Communications and Signal Processing Laboratory (CSPL)
Director: Prof. Athina Petropulu
Location: 96 Frelinghuysen Road, Room 532, Piscataway, NJ 08854
Email: athinap @ rutgers.edu
CSPL focuses on research in theoretical issues in statistical signal processing, system modeling, system identification. Applications of interest include wireless communications, networking, radar systems, biomedicine. Recent project include cooperative approaches for low power wireless communications, physical layer security, mobile beamforming, and compressive sensing based MIMO radar.
Cyber Physical Systems (CPS) Lab
Director: Prof. Dario Pompili
Location: 96 Frelinghuysen Road, Room 615, Piscataway, NJ 08854
Email: dario.pompili @ rutgers.edu
The Cyber Physical Systems (CPS) Laboratory's overarching mission is to propose novel sensing paradigms to transform raw sensed heterogeneous data into valuable information (by giving semantic meaning to the collected data) and, finally, into knowledge through information fusion and integrat ion. These paradigms will apply to those distributed systems that need to timely react to sensor information with an effective action such as cyber-physical systems, which feature a tight combination of, and coordination between, the system’s computational and physical elements. The significance of the research is to leverage the acquired knowledge to broaden the potential of cyber-physical systems in several dimensions, including: augmentation of human capabilities, understanding of human activities, coordination of heterogeneous (infrared) cameras, operation in dangerous or inaccessible environments, and efficiency.
Coding and Securing Information (CSI) Lab
- Private information retrieval and search in distributed systems.
- Distributed algorithms and codes for the synchronization and deduplication of coded data.
- Secure machine learning algorithms with information theoretical guarantees
Data Analysis and Information Security (DAISY) Lab
As mobile device and technologies continue to have an important impact on our life and eventually become a part of our social fabric, the information infrastructure will increasingly become the tempting targets for malicious attacks. Furthermore, with the huge amount of information transmitted over the networks and eventually displayed in the Internet, the main question that people asked about is what should constitute “fair use” of the information. The Data Analysis and Information SecuritY (DAISY) Laboratory focuses on both addressing the problems in information security, system privacy, and data integrity using statistical approaches and machine learning techniques, as well as building test beds to facilitate research in these areas.
Current Research Areas:
- Cyber Security and Privacy
- Mobile Healthcare and its Security Issues
- Mobile Computing and Sensing
- Connected Vehicles
Information, Networks, and Signal Processing Research (INSPIRE) Laboratory
Email: waheed.bajwa @ rutgers.edu
Research conducted at the Information, Networks, and Signal Processing Research (INSPIRE) Lab provides a fundamental mathematical understanding of and theoretically optimal, computationally efficient, and algorithmically robust solutions for some of the most pressing problems arising in information processing—an umbrella term that subsumes mathematical signal processing, high-dimensional statistics and machine learning—and networked systems, such as (online) social networks, wireless sensor networks, communication networks, multiagent systems, and brain networks.

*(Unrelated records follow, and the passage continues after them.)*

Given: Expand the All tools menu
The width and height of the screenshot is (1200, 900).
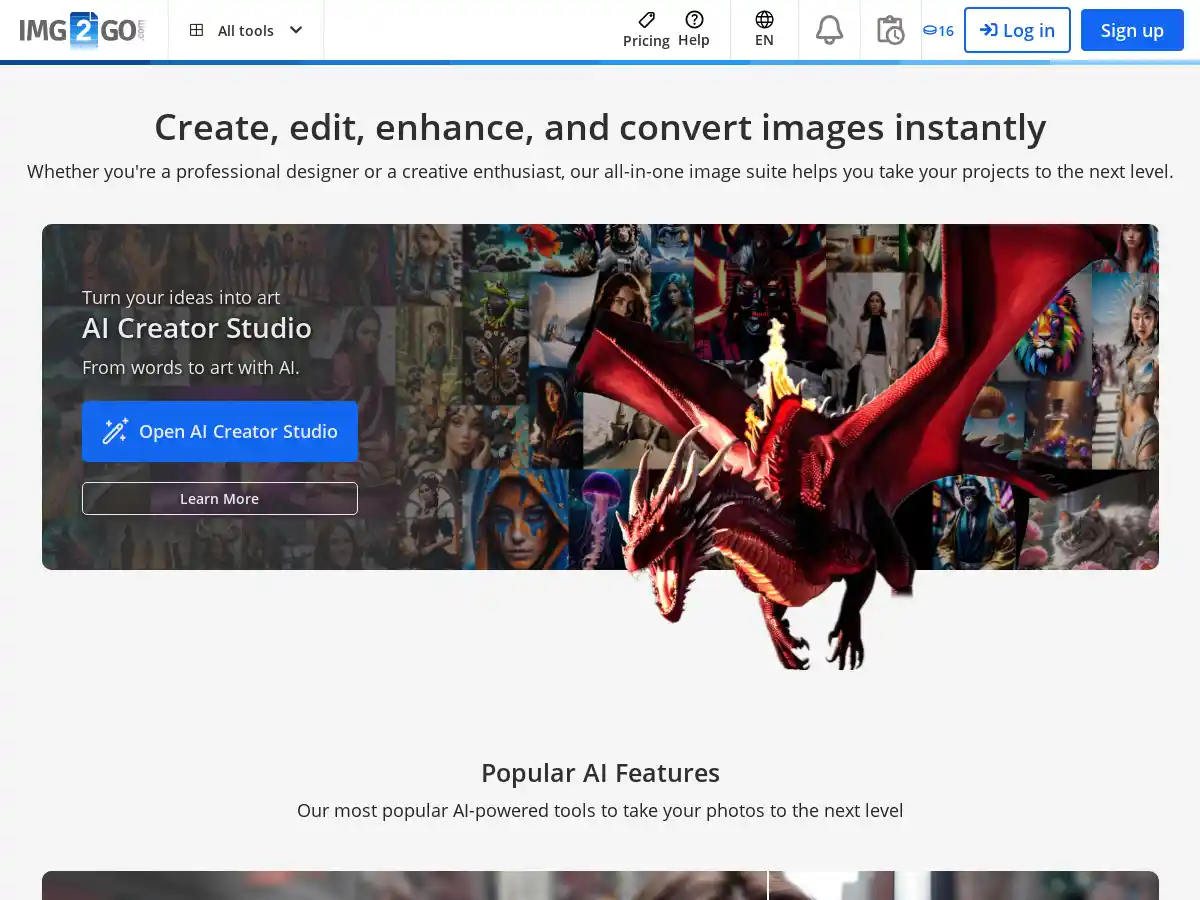Looking at the screenshot, I should (245, 30).
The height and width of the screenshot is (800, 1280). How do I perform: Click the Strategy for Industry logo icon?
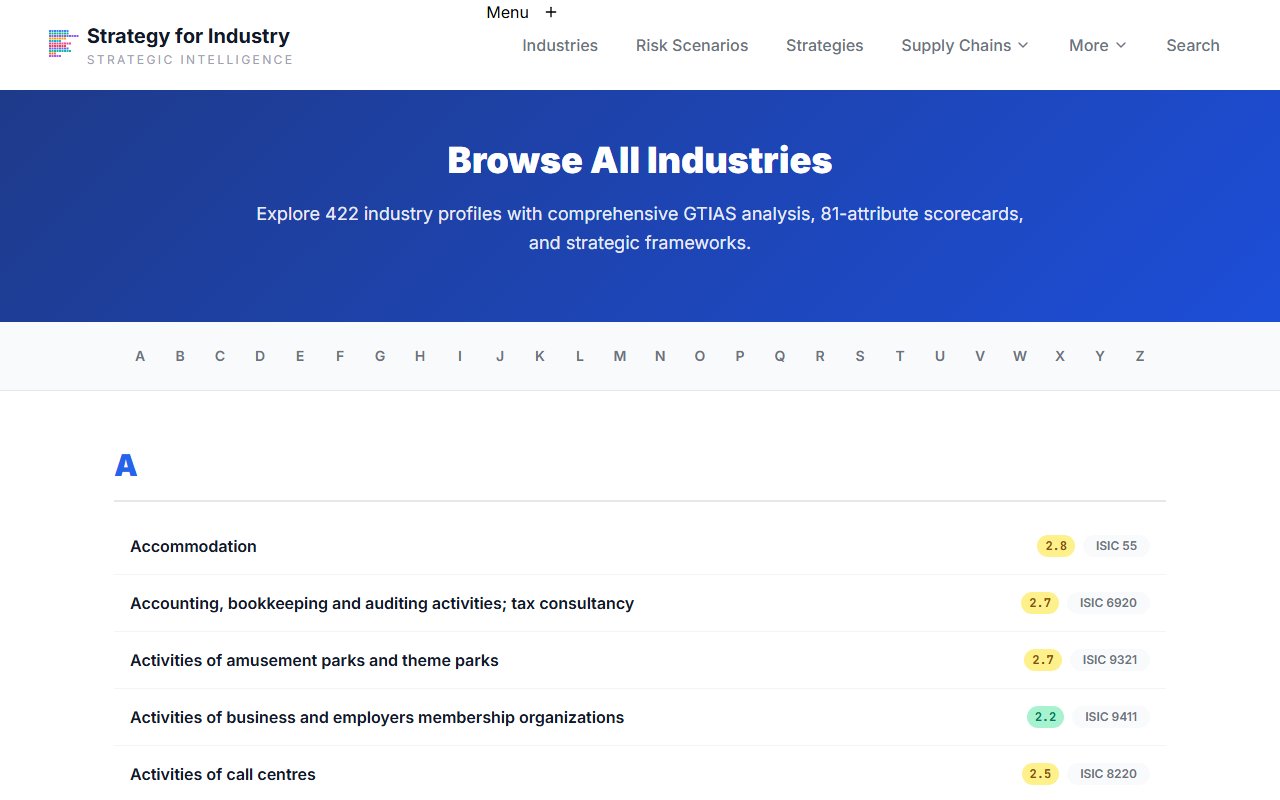[x=61, y=44]
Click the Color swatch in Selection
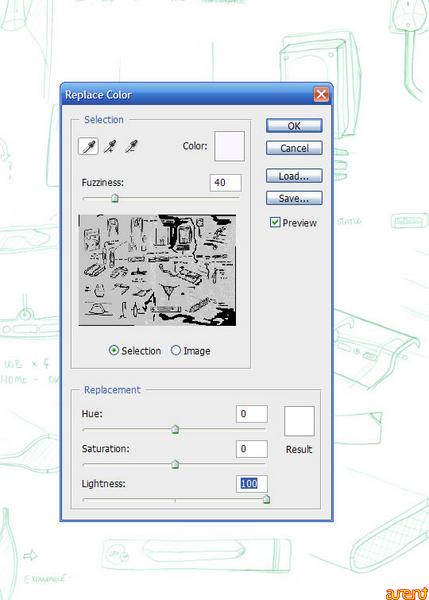429x600 pixels. pyautogui.click(x=229, y=146)
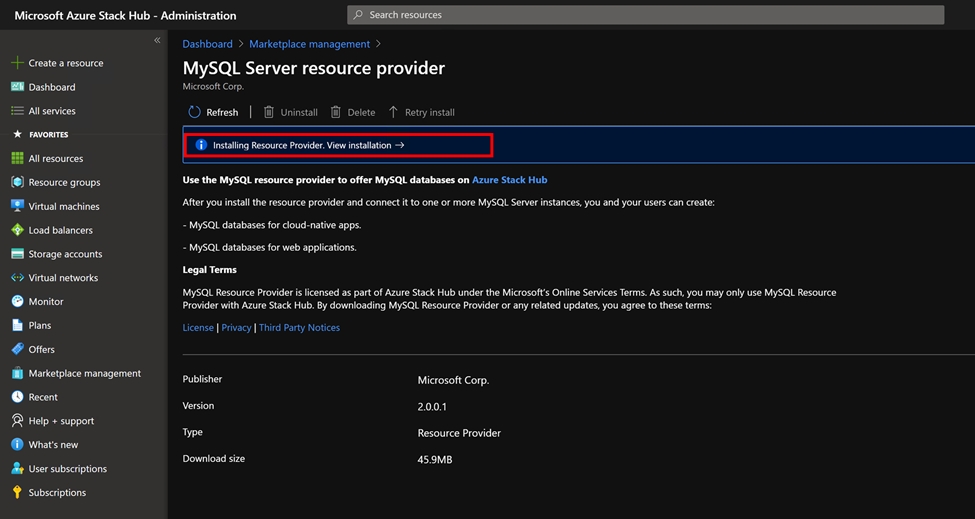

Integrated Circuits and NeuroImaging Laboratory
Email: laleh.najafizadeh @ rutgers.edu
a. Neuroimaging: Functional Brain Imaging, Diffuse Optical Brain Imaging, Brain Connectivity, Cognitive Neuroscience, Brain Computer Interface, Cognitive Rehabilitation; and
b. Analog, Mixed-Signal, VLSI, and mmw Circuit Design: Ultra Low-Power Circuits for Biomedical Applications, Ultra Fast Circuits, System on Chip.
Laboratory of Immuno-engineering and Micro-nano Technologies for Personalized Healthcare (LIMPH)
The LIMPH’s mission is to train the next generation of engineers to build innovative biomedical technologies for global health applications with the core objective to realize health equity across the globe. To accomplish this, we design and develop next-generation biosensing technologies for a deeper understanding of immunology, individualized monitoring of infectious diseases, engineering the immune response, and developing point-of-care sensors for global health integration. Our research and training strategy encompass the comprehensive clinical translation pathway from biosensor development, characterization, and finally its validation in multi-center clinical studies.